Susan Rov
Coffee experts@The Coffee Lab
3 years
Hi Chandra,
Technically, the term “specialty coffee” refers to coffee that has been graded higher than 80 on the SCAA coffee grading system. In practice, it means that specialty coffee is some of the best coffee in the world.
Apart from the grading, we also differentiate between specialty and commercial-grade coffee. The difference between the two is how the coffee is sourced, treated, packaged, and sold to the consumer.
The commercial-grade coffee is what you can find on the supermarket shelves. It is produced in bulk, under large franchise brands. It can come pre-ground, vacuum packed, it has no single identifiable origin, and tastes pretty average.
The production of specialty coffee happens with much more care and precision and can be usually traced to one farm, country, or estate. The green beans are often roasted locally to ensure freshness and peak flavor.
This means that the specialty coffee has a characteristic taste depending on the origin and roast. For example, the specialty coffee from Kenya will taste fruity and floral while the specialty coffee from Guatemala will have a chocolatey taste.
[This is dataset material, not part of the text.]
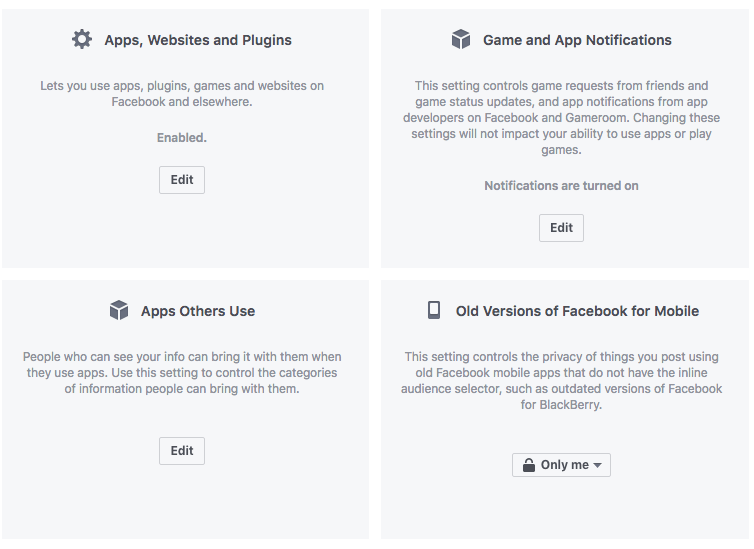Click the description about game requests from friends
Viewport: 754px width, 549px height.
[561, 118]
Because there is so much more to specialty coffee, it is better enjoyed when prepared with a method that allows for more control, ideally with a manual brewing method, such as Chemex or V60.
Hope that helps!
Yker Valerio
Coffee experts@The Coffee Lab
3 years
Hi Chandra, I recently discussed this topic with local producers, roasters, and researchers.
Overall, the most accepted definition of specialty coffee relies on quality assessments. To determine coffee quality, Q Graders use tasting protocols to identify defects, and green coffee buyers analyze coffee samples as well.
In this regard, selected coffee beans from a sample should be free or have few defects to be considered specialty grade.
Recently, the Specialty Coffee Association published a whitepaper on this topic:
https://sca.coffee/sca-news/just-released-new-sca-white-paper-towards-a-definition-of-specialty-coffee.
It is fascinating because it challenges previous conceptions and assumptions regarding specialty coffee.
For sure, your question has excellent timing!
I hope it helps.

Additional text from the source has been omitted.